Arrivée au milieu de mon parcours, je m’immobilise et réalise que je tiens, littéralement, ma vie entre mes mains. Si je lâche, c’est le drame. Or, m’esquinter n’est pas au programme de la journée. Je continue. Enfin, je suis tout en haut. Je regarde en bas. Le vertige me submerge. Mais non, je ne tomberai pas. De la fierté m’envahie également car j’ai réussi une performance qui me semblait impossible quelques minutes plus tôt.
— Bienvenue à bord de l’Alpin ! me dit Grand Pa’ lorsque j’entre.
Je découvre une navette aux tons sobres, gris métal et kaki. Le mobilier est minimaliste : quatre tablettes reliées à quatre fauteuils. Les baies vitrées offrent un beau panorama de l’extérieur. Deux modules sont annexés, l’un présentant un cabinet d’aisances et l’autre un poste de commande. Grand’Pa se trouve dans ce dernier. Il m’expose comment utiliser l’ordinateur de bord.
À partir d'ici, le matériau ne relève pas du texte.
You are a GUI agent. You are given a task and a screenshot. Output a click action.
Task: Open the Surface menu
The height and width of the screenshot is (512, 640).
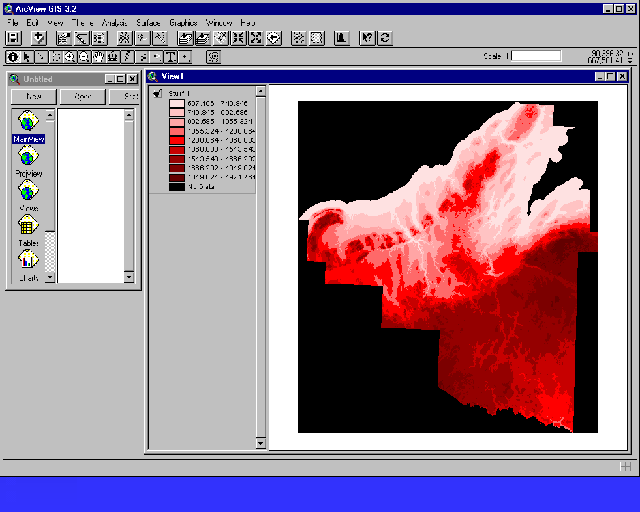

Pour aller d’un point A à un point B, il faut sélectionner la carte du monde et indiquer la destination à atteindre. Un point vert clignote, c’est notre position actuelle.
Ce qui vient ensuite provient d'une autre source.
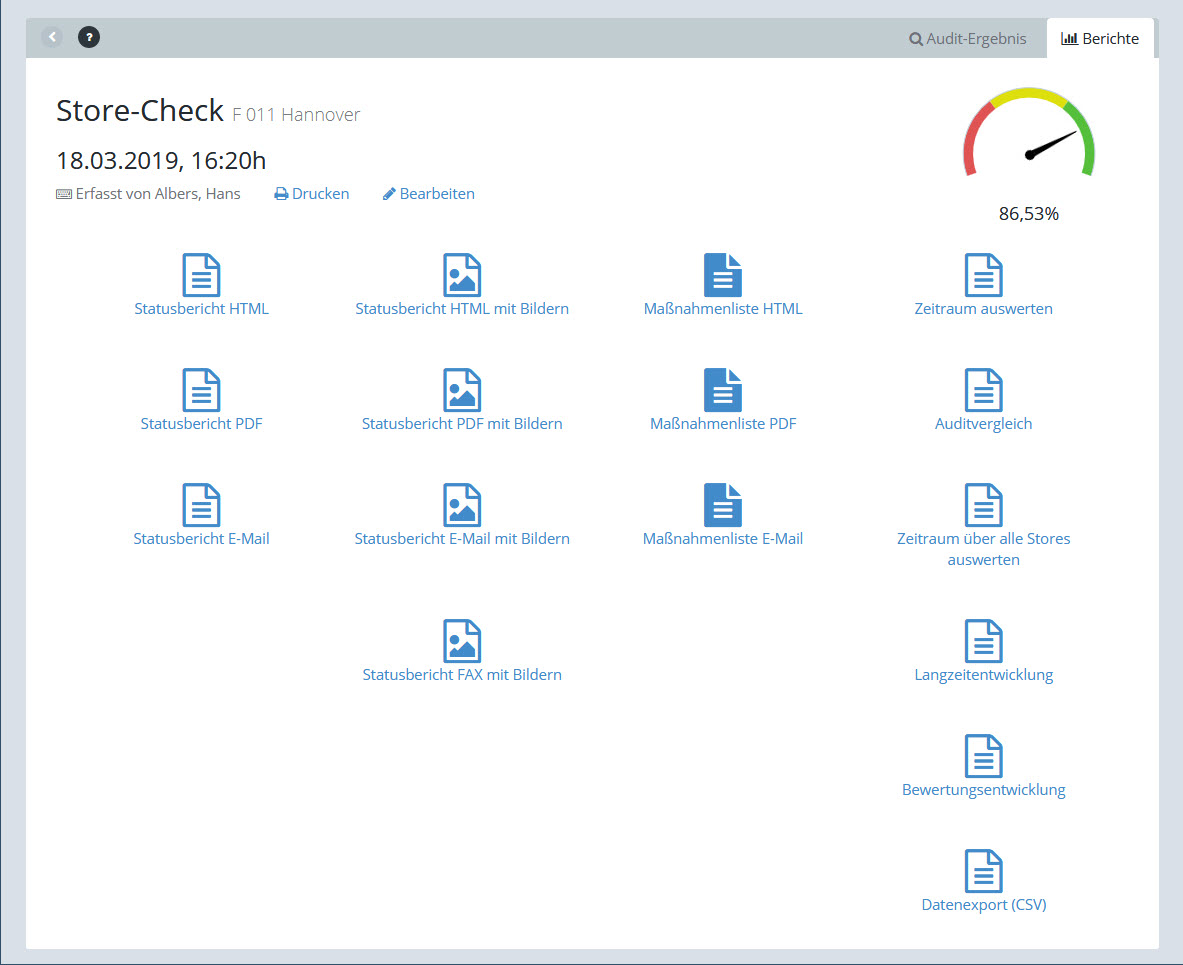The width and height of the screenshot is (1183, 965).
Task: Click the Maßnahmenliste HTML file icon
Action: pyautogui.click(x=723, y=275)
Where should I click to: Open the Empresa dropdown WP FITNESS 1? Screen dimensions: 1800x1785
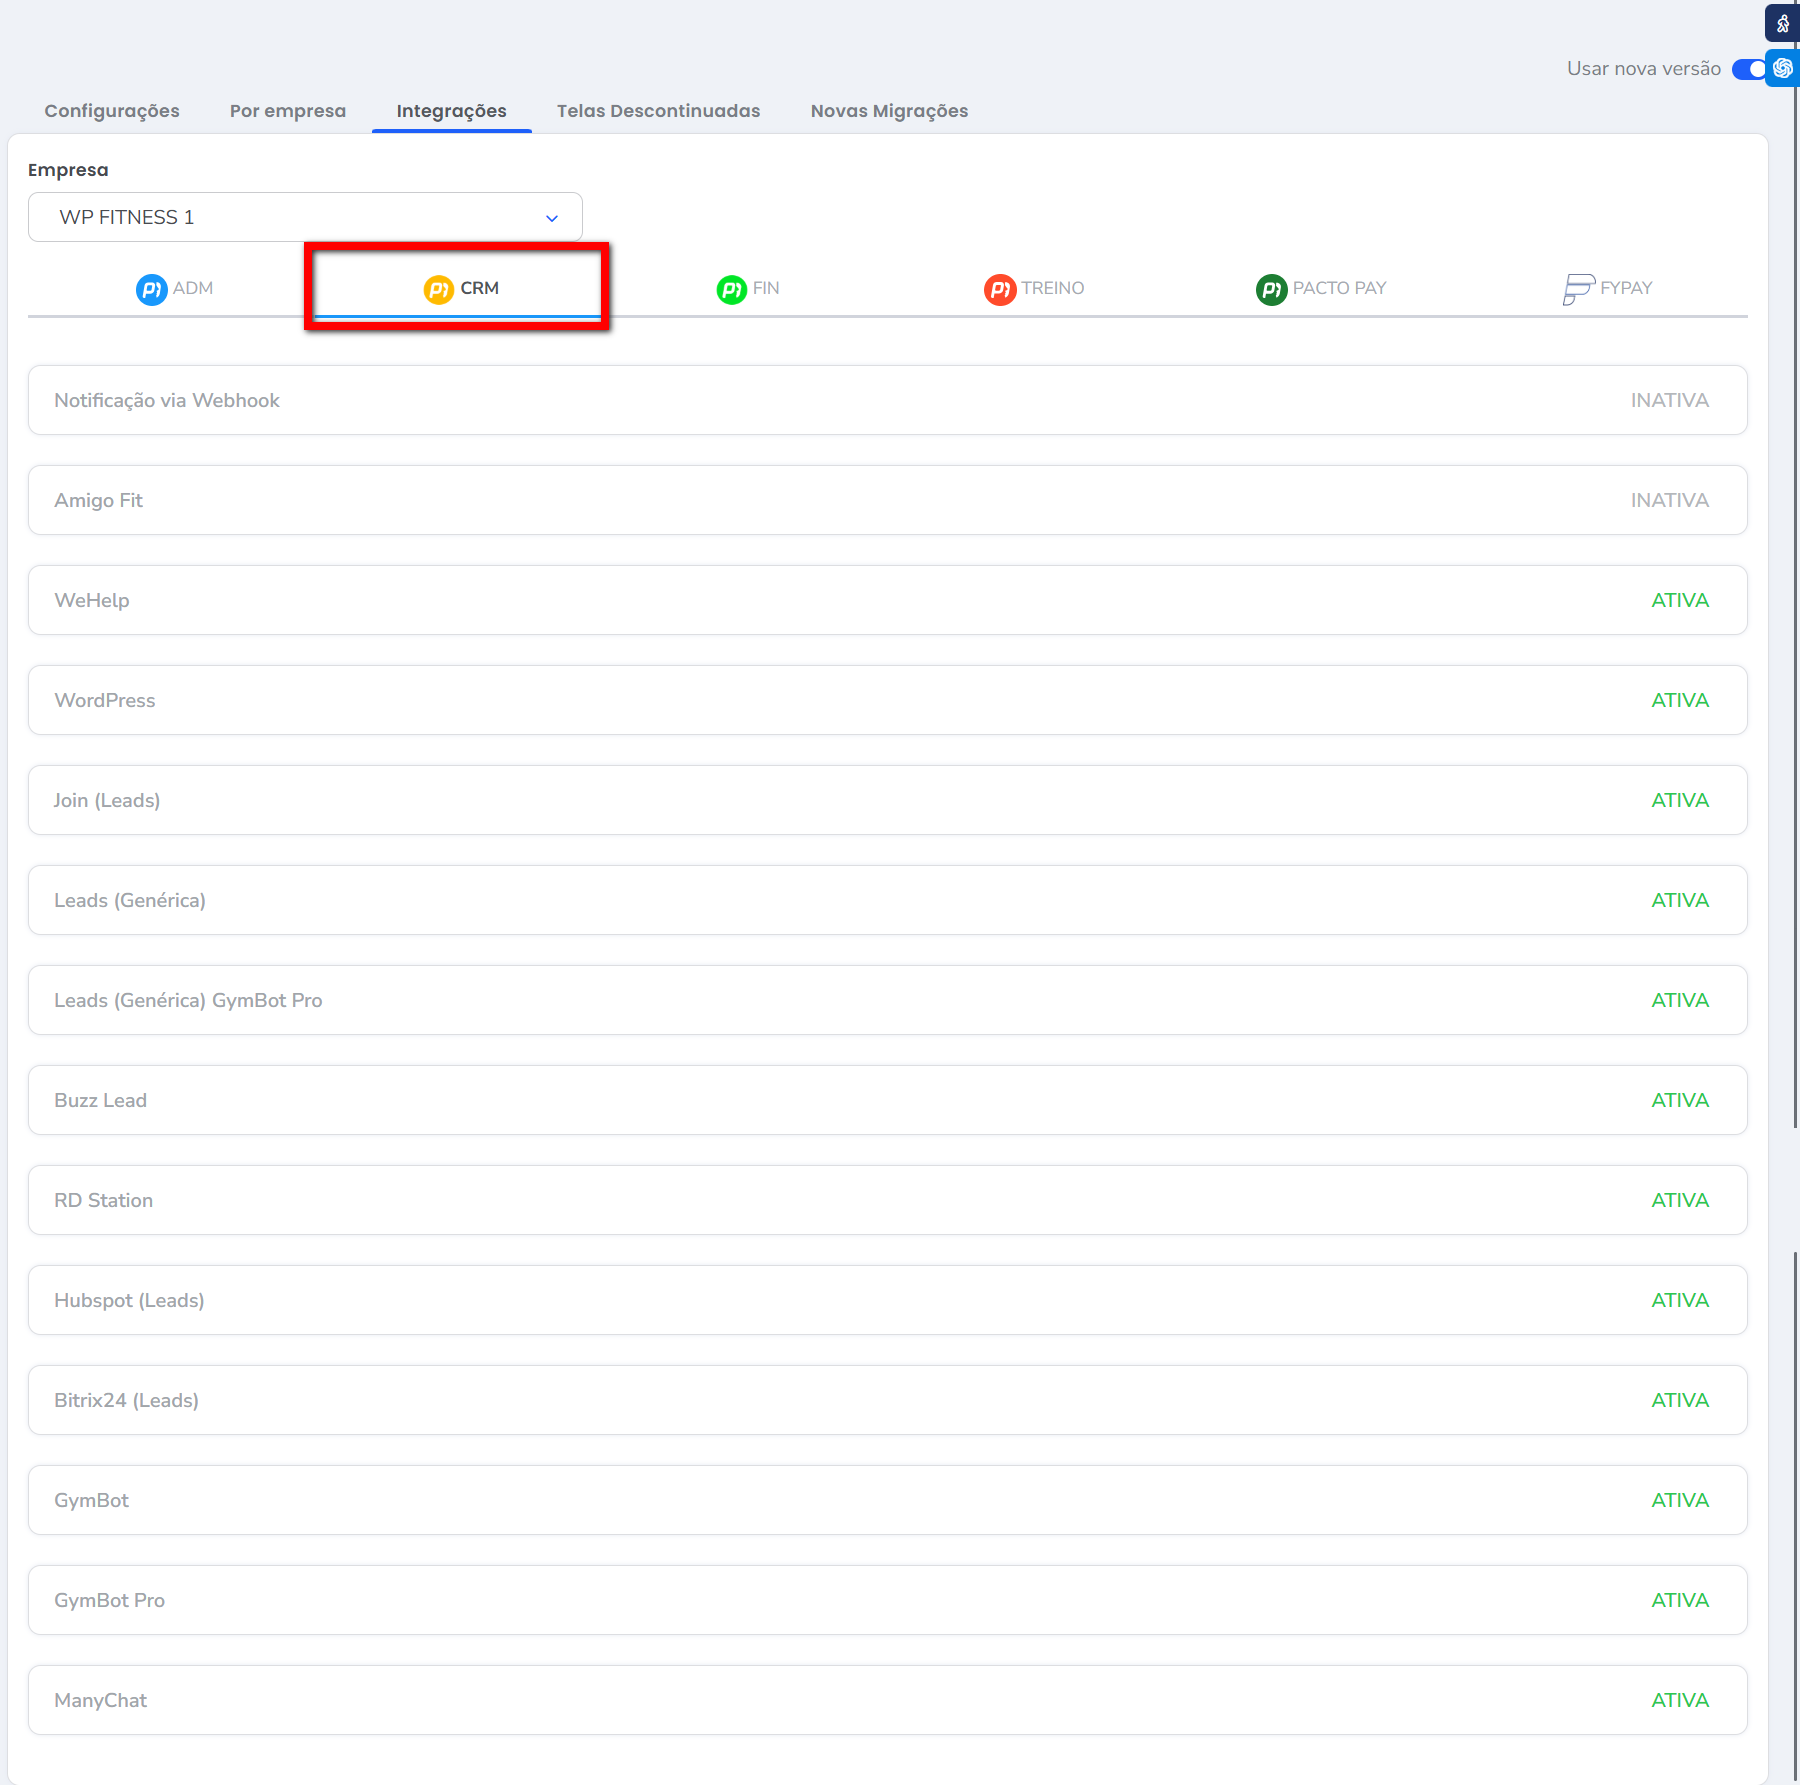305,217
— Tu sais qu’on se trouve ici ? demande t-il.
Je hausse les épaules et pince les lèvres.
— Mais qu’est-ce qu’on vous apprend à l’académie ?
— La géométrie, la mécanique, l’astronomie, la physique, l’arithmétique, la biologie…
Seuls les savoirs utiles nous étaient enseignés. A quoi pouvait bien nous servir la géographie du monde puisque notre existence était circonscrite dans le périmètre de notre cité. L’écran indiquait : Pays, France. Région, Nord. Destination ?
Grand Pa’ sélectionne destination puis un lieu plus bas. Pays, France. Région, Les Hautes Alpes. Une fois l’opération validée, nous prenons place dans les fauteuils, l’un en face de l’autre. Je retire le sac à dos que m’a donné Bon’Pa et m’installe confortablement, en n’oubliant pas la ceinture de sécurité. Avec un « cling » la navette quitte son port d’attache et se met doucement en mouvement. L'indicateur de vitesse s’inscrit en chiffres digitaux sur la fenêtre de droite. Ça va de plus en plus vite jusqu’à atteindre la vitesse de croisière de quatre cent vingt kilomètres par heure. Au début, je regarde le paysage extérieur mais très vite, il se transforme en une ligne plane de couleur automnale. Je me focalise sur mon grand-père : il a la tête penchée sur un côté, les yeux fermés.
Je me lève brusquement et me penche pour effleurer son bras.
Ses paupières papillonnent. Il revient peu à peu à lui.
— Oui ?
— Je vérifiais que tout va bien.
Le Fossile me regarde dans les yeux et lit du soulagement.
— Tout va bien, confirme-t-il avant d’expliquer : les transports de ce type ont pour effet de me bercer et de m’endormir. Je vais me reposer un moment. Nous parlerons ensuite, d’accord ?
— D’accord.
Je me réinstalle au fond de mon siège et m’intéresse au contenu du sac à dos. D’ordinaire, lors de nos balades en réalité virtuelle, nous avons un inventaire remplit de tas d’objets dont nous n’utilisons jamais la fonction. L’ordinateur s’en charge pour nous.
Une fois le sac ouvert, j’extrais tous les éléments et les place sur la tablette en face de moi. Il y a un objet circulaire de couleur or et bombé d’un côté, on peut y passer une chaine ; un plan rudimentaire ; une trousse de premiers secours ; une couverture de survie et un sifflet.
A quoi peut bien servir l’objet bombé ?
Tandis que je m’imagine un millier d’utilité, mes paupières s’alourdissent et je finis par m’endormir, moi aussi.